だから、インド系の人たちの一部が酒びたりの生活をしたり、強盗などの犯罪シンジケートの構成員になってしまうのは、マレーシア社会のせいではないと思っている。もちろん、ブミプトラ政策のせいでもない。
マレー人、インド人、中国人、マレーシアには民族性も宗教も違う大きく三つの民族が共生している。マレー人は自分たちの民族こそ、マレーシアそのものであり、自分たちの努力と才能によって、経済的に発展させてきたという自負がある。中国人には、経済的発展は自分たち中国人の努力の賜物だと信じている。インド人だって、発展するインドとの架け橋になるのは自分たちだという気負いがある。
個人的には、わたしは中国人、インド人、マレー人のドクターに救われている。それぞれに信頼できるすばらしいドクターだ。マレー人のドクターもブミプトラ政策の恩恵によって現在があるのではない。本人のたゆまぬ努力と研鑽によるものだ。医者以外にも、民族を問わず、すばらしい人々がいる。民族による優劣はない。

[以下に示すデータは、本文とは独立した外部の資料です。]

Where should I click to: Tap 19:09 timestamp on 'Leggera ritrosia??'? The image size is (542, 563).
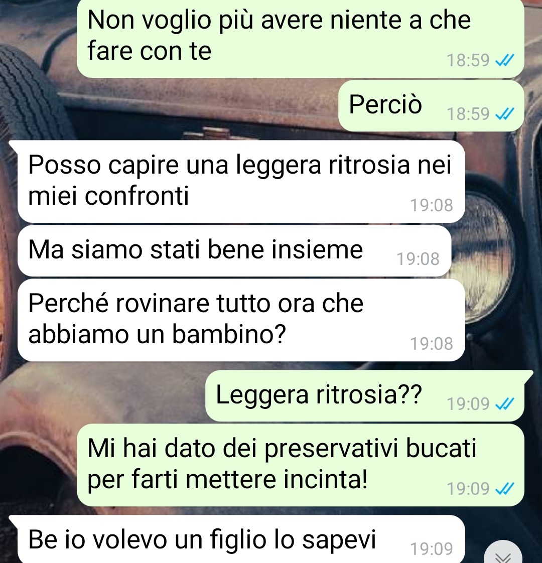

インド系の人々で、社会の底辺にいることを社会のせいだとし、ブミプトラ政策をインド系住民にも優先保護をというのは、甘えがすぎるというものだ。そういう自分の努力や研鑽がたらないことを棚にあげて社会に責任転嫁し、俺たちにも優遇政策をしてくれと言うような人間はどこまで行っても、仮に優遇政策を与えてもダメ人間に終わってしまうに違いない。優遇されているマレー人の中にも、少数だが、引ったくりや置き引きなどの窃盗犯罪によって欲しいものを買い求めている連中もいる。優遇してもダメな奴はダメ。優遇されなくても伸びていく人は自分から伸びていく。社会の問題ではない。自分自身の問題なのだ。インド人の頭脳が優秀であることは知られている。インド本国では伸ばせない能力もマレーシアでなら伸ばせる。
今回のデモが、深刻な反政府運動に進展する恐れはないと思う。デモの指導者たちは、一定以上の知識人のはずだ。英国への賠償請求の金額が常軌を逸しているとしても、インド系住民の不満のガス抜きにちょうどいいという思いがあったはずだ。要求が通るはずがないからだ。指導者が理性的であれば、悪い方向に向かうことはない。それに、デモの参加者だって、マレーシアにいる限り明日の飯が食えないわけではない。どんな家に行ってもテレビや冷蔵庫、洗濯機くらいはある。乗用車はなくても、バイクくらいはもっている。十分恵まれているのだ。騒ぐだけ騒いで、うまくいけば恩恵にあずかれるという程度のことではないか。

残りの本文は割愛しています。